He had the exact countenance of the Karagian god, though he himself was only a man.

He paused at a door beneath which shone a pale light and knocked lightly upon it, wondering at how the sound seemed to echo a thousand times over in the small doorway .  “Hello!  Please, I need help!” he called, speaking in the loudest whisper he thought safe.  The soldier’s heavy footsteps splashed nearer.

He heard voices behind the door, and then it was pulled open an inch and a man looked out on the street.  “What do you want?”

Seioah sobbed with relief.  “Shelter, Sir.  Only that.  The city guards seek me, though I have done nothing wrong, and I seek a place to hide and rest until I may escape the city.”

The man scowled.  “And bring their wrath upon my doorstep?  Hardly.  Go away!”

He attempted to slam the door, but Seioah stubbornly held it open, imploring the man to help him.  “Please, I only seek refuge until the storm abates.  Nothing more.  Surely—”

“Surely you don’t believe me stupid enough to allow a fugitive into my home and amongst my children!  Your own actions have caused your ruin, now face them and be gone from my doorway!”

“I have nowhere to go, Sir.  I beg you, let me stay only a moment to catch my breath and warm my hands.  Please…” he sobbed, searching the merchant’s angry face for a sign of compassion.  He found none, however, and the man pushed the door closed and threw the lock as Seioah continued to stand with his arm raised against the wood, water streaming down his forehead and blurring his vision.
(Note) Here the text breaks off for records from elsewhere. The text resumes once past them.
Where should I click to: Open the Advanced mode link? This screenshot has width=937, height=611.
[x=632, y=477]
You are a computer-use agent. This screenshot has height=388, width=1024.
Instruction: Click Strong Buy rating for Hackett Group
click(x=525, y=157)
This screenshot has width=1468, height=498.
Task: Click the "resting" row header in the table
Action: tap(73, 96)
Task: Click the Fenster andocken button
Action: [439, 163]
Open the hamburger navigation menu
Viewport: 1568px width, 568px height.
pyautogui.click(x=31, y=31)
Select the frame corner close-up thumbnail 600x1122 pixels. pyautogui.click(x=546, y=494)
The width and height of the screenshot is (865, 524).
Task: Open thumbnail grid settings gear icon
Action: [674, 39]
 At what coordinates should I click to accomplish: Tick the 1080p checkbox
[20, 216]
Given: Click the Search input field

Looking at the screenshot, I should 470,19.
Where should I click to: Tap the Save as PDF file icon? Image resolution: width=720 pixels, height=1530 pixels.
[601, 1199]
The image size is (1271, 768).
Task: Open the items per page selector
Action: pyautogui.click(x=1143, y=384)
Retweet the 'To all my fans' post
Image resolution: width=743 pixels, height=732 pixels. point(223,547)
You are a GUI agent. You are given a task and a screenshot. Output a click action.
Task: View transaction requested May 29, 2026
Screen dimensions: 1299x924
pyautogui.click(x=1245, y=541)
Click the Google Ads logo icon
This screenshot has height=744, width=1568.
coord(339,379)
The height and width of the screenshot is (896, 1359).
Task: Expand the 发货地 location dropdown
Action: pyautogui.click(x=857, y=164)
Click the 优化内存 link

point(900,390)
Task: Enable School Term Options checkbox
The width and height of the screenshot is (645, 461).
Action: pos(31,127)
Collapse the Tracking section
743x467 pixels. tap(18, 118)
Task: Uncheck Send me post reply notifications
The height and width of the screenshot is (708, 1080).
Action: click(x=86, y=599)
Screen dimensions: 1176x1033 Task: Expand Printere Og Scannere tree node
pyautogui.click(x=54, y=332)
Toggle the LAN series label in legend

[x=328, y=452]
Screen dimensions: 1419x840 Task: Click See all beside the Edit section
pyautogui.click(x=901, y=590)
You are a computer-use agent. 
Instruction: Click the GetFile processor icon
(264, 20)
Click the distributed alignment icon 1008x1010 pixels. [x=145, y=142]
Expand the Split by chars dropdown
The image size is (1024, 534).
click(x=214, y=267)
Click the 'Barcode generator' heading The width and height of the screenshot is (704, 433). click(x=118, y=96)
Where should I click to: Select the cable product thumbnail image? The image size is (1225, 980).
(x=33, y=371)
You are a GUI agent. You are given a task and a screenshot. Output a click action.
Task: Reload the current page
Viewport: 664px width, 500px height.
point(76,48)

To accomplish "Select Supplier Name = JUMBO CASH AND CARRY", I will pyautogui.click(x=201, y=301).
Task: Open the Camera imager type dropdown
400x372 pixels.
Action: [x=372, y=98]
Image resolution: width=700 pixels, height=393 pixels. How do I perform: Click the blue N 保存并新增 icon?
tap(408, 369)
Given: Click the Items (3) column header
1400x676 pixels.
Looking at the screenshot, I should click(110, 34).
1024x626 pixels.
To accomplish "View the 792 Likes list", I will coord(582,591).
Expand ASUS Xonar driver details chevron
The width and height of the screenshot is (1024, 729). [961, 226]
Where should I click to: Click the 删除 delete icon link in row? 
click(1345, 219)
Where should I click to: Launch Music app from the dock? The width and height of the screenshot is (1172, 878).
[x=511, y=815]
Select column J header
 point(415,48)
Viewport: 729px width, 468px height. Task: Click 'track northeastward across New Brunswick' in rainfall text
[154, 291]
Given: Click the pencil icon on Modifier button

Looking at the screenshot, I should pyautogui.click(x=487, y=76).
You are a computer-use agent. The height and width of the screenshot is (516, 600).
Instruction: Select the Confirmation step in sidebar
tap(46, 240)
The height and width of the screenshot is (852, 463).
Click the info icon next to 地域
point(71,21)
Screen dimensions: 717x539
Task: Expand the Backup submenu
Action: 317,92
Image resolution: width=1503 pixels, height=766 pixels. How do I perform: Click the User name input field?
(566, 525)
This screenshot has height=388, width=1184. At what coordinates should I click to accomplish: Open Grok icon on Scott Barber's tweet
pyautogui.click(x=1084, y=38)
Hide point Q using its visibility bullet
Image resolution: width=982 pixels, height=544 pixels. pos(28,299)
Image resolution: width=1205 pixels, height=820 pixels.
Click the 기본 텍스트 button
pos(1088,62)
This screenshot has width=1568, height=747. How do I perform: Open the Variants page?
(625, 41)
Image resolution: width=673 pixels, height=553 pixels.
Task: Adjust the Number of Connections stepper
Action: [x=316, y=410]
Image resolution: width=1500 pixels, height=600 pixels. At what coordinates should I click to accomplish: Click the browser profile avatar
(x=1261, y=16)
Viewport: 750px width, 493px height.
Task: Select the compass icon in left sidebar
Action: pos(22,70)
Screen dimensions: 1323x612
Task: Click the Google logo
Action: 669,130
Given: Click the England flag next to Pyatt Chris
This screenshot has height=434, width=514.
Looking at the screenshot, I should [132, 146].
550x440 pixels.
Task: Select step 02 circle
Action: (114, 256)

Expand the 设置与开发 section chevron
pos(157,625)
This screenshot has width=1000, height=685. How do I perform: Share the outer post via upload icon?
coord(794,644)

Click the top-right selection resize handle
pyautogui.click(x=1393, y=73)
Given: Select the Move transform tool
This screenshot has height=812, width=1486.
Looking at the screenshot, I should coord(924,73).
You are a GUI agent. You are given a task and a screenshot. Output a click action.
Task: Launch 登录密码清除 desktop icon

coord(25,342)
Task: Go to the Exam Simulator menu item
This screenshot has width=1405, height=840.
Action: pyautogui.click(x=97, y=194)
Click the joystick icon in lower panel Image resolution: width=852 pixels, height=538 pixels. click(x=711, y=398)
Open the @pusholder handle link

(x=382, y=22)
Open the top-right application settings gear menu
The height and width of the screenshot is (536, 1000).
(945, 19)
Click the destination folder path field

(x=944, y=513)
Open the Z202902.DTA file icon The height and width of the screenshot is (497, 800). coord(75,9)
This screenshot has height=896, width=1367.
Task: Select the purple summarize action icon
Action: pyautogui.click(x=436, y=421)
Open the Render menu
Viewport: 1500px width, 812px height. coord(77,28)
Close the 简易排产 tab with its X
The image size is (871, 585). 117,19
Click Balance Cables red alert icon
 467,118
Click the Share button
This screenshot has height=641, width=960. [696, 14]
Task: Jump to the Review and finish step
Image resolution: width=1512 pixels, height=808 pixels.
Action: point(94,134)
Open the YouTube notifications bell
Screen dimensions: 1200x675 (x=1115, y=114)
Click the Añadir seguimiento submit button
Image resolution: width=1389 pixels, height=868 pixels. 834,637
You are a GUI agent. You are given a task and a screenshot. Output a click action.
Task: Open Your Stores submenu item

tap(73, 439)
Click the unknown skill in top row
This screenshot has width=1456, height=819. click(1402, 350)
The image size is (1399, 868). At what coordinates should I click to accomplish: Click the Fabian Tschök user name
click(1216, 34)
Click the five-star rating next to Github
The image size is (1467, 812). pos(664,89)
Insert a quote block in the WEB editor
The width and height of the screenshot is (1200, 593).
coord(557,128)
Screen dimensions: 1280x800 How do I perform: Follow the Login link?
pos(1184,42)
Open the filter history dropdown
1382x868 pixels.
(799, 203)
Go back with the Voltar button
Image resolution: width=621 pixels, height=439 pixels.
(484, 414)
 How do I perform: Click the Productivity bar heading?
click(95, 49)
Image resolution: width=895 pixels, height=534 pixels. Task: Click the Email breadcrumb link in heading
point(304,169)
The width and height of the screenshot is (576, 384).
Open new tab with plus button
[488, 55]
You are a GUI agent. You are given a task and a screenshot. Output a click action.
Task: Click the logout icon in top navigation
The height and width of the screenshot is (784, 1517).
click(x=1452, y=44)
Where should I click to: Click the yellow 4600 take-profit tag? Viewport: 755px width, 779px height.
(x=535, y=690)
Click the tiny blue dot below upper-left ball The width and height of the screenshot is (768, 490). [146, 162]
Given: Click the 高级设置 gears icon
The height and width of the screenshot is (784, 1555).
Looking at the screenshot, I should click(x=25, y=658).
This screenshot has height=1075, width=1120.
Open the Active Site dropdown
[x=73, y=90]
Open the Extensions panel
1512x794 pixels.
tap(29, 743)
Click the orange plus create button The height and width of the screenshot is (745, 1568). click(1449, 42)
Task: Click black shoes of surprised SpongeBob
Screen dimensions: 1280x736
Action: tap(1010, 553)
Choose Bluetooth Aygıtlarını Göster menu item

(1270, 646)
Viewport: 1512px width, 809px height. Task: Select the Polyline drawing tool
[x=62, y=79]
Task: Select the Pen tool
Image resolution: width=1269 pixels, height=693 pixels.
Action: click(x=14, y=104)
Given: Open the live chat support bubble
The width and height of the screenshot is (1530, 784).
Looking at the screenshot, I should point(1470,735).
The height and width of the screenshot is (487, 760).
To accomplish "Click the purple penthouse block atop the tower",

This way!” a voice hissed from behind him.

He saw a flicker of movement, the shallow break of light quickly muffled, and the creak of a door as it was pushed open.  He followed the sound to an opening several feet into the alley of the next closest building, a rotten piece of wood entirely prepared to fall from its hinges.  Come in, come in!  Don’t dawdle and allow the light to show, or surely we’ll be found!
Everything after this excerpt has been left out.